Pope Francis came under fire Wednesday after lavishing praise on China in a move widely seen as part of Vatican moves to improve relations with Beijing.
Close watchers of the Holy See were taken by surprise by the content of an interview with the Asia Times in which the Argentinian pontiff said the world need not fear China's growing power and avoided any mention of human rights or the restrictions on Catholics and other Christians' freedom of worship in the world's most populous nation.
"A superb example of Realpolitik pushed to the extreme," was the verdict of Sandro Magister, one of Italy's leading Vatican experts.
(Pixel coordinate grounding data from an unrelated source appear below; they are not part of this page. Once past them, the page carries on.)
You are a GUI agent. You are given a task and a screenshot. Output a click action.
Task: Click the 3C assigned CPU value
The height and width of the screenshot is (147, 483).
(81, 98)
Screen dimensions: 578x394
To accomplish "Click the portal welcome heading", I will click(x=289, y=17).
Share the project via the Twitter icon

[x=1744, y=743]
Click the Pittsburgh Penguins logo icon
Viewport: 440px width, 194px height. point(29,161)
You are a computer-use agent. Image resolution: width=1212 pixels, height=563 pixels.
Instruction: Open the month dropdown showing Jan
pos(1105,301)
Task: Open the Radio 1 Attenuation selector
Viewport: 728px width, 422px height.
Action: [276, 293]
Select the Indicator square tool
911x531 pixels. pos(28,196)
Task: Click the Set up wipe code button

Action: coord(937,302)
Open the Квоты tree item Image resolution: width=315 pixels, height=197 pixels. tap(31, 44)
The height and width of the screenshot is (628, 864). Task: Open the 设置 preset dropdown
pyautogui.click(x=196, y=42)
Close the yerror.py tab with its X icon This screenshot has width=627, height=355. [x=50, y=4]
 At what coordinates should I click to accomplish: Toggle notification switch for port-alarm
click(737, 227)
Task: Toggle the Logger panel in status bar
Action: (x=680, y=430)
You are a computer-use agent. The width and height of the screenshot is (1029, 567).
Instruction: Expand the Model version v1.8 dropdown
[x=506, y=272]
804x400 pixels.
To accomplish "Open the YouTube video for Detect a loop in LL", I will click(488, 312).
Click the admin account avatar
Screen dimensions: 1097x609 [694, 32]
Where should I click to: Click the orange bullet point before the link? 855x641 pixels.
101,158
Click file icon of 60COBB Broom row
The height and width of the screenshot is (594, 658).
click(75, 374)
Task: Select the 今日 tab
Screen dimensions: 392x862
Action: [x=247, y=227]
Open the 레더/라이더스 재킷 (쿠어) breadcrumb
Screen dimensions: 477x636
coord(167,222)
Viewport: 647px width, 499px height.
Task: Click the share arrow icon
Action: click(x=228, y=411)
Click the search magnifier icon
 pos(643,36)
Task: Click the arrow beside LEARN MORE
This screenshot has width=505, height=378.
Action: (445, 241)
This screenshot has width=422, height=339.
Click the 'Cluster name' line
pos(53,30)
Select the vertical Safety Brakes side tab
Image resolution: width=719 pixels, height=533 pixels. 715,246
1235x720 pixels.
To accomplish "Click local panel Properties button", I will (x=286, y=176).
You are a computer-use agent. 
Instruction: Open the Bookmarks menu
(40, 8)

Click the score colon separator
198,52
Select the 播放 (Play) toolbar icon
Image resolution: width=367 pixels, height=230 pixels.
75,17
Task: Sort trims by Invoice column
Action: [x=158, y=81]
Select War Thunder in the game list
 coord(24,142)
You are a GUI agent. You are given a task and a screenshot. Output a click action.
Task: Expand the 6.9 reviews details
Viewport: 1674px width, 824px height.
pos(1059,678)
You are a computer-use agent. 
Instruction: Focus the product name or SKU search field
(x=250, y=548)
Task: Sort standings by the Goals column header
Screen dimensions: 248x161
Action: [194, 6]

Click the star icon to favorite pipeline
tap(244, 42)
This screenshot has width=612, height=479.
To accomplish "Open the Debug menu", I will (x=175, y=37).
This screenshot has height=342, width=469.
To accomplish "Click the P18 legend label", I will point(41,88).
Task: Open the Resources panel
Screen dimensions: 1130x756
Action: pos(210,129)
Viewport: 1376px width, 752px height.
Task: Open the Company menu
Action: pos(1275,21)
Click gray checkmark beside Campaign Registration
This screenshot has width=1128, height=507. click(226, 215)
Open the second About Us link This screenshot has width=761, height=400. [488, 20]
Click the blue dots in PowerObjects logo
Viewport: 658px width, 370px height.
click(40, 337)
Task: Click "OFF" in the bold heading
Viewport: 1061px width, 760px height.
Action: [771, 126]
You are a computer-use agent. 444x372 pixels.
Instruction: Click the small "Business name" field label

Writing on his blog for Italian weekly L'Espresso, Magister lamented Francis's "total silence" on questions of religion and freedom and what he interpreted as an "unrestrained absolution" of the Chinese communist regime's historical record.
In the interview, Francis said China had always been, for him, a "reference point of greatness" and "a great culture, with an inexhaustible wisdom."
The Argentinian pope made only the lightest of allusions to China's troubled recent history, saying a people sometimes "makes a mistake and goes backwards a little, or takes the wrong path and has to retrace its steps to follow the right way."
Chinese Foreign Ministry spokesman Lu Kang said the pope's remarks had been noted. "We also hope that the Vatican can take a flexible, pragmatic attitude to creating conditions for improving ties," he said.
The Vatican has not had diplomatic relations with China since 1951, with the rupture having come only two years after the founding of the People's Republic.
- 'Flexible, pragmatic attitude' -
All attempts to restore them have since floundered with Beijing insisting that the Vatican must first give up its recognition of Taiwan as a sovereign state and promise not to interfere in religious issues in China.
Magister contrasted Francis's optimistic portrayal of China's potential future with the gloomy outlook of Gianni Criveller, a Catholic missionary and China expert based in Hong Kong.
Criveller recently published an article voicing fear for Hong Kong's basic freedoms and highlighting the case of Wei Heping, a priest serving an underground Catholic community found dead in a river in Shanxi province in November in what the authorities have deemed to have been a suicide.
"Many believe he met a violent death because of his influence with young people and online," Criveller wrote. "For many Catholics he is a martyr."
- Imprisoned, intimidated bishops -
The plight of Catholics in China, including a recent campaign to remove crosses from church buildings and imprisonment and intimidation of clerics, was also highlighted by American Vatican commentator John Allen in his www.cruxnow.com column.
"Those paying a price for their faith in China today may be disappointed that the pontiff did not address their fate more directly," Allen commented, while recalling that dilemmas related to how engage China were not restricted to the Church.
"Time will tell ... whether the goodwill a pope buys by skipping over such matters will produce results down the line," Allen wrote.
Francis was given an easier ride in the Italian Catholic daily Avvenire by Stefania Falasca, who praised the pontiff for applying "the geopolitics of mercy" to the challenges raised by China's growing weight in the world.
The pope's interview follows a discreet visit to the Vatican by a delegation of Chinese officials in January which raised hopes of a breakthrough on the contentious issue of the pope's right to appoint Catholic bishops in China.
Beijing recognises the country's estimated 12 million Catholics' right to exercise their faith but insists they do so under the auspices of the state-controlled "Catholic Patriotic Association."
Within the Vatican there has been a long-running debate between those who argue that the Church should seek to improve relations with China first and hope that yields greater freedom for its followers, and those who maintain that abuses must not go unchallenged.
Francis's latest interview suggests the former camp has the upper hand for now - and they will have been encouraged by China's guardedly positive reaction.